All examiners work under a strict, "count"-based production system. For every application, "counts" are earned by composing, filing, and mailing a first office action on the merits, and upon disposal of an application.
Prior to 2012, decisions of patent examiners could be appealed to the Board of Patent Appeals and Interferences, an administrative law body of the USPTO. Decisions of the BPAI could further be appealed to the United States Court of Appeals for the Federal Circuit, or a civil suit could be brought against the Commissioner of Patents in the United States District Court for the Eastern District of Virginia. The United States Supreme Court may ultimately decide on a patent case. Under the America Invents Act, the BPAI was converted to the Patent Trial and Appeal Board or "PTAB". Similarly, decisions of trademark examiners could be appealed to the Trademark Trial and Appeal Board, with subsequent appeals directed to the Federal Circuit, or a civil action may also be brought.

Management

In March 2025, President Donald J. Trump nominated attorney John A. Squires, the former chief intellectual property attorney at Goldman Sachs, to serve as the USPTO director.

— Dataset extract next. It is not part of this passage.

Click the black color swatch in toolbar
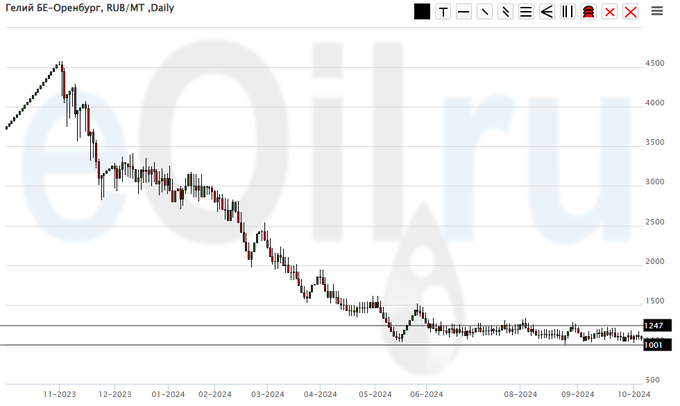Image resolution: width=680 pixels, height=406 pixels. pos(422,12)
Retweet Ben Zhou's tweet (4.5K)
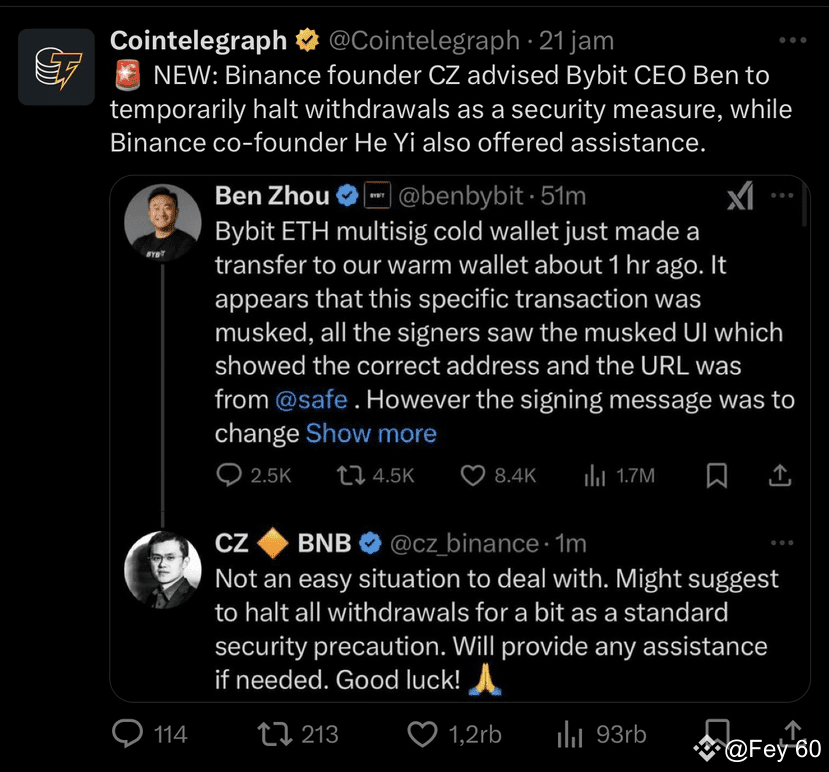This screenshot has width=829, height=772. pyautogui.click(x=352, y=476)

He was sworn in on September 22, 2025. Coke Morgan Stewart, who served as Acting Director until Squires was sworn in, serves as the deputy director of the USPTO.

Fee diversion

For many years, Congress has "diverted" about 10% of the fees that the USPTO collected into the general treasury of the United States. In effect, this took money collected from the patent system to use for the general budget. This fee diversion has been generally opposed by patent practitioners, inventors, the USPTO, as well as former federal judge Paul R. Michel. These stakeholders would rather use the funds to improve the patent office and patent system, such as by implementing the USPTO's 21st Century Strategic Plan. The last six annual budgets of the George W. Bush administration did not propose to divert any USPTO fees, and the first budget of the Barack Obama administration continued this practice, as well as the second budget of the Trump administration; however, stakeholders continue to press for a permanent end to fee diversion.
The discussion of which party can appropriate the fees is more than a financial question. Patent fees represent a policy lever that influences both the number of applications submitted to the office as well as their quality.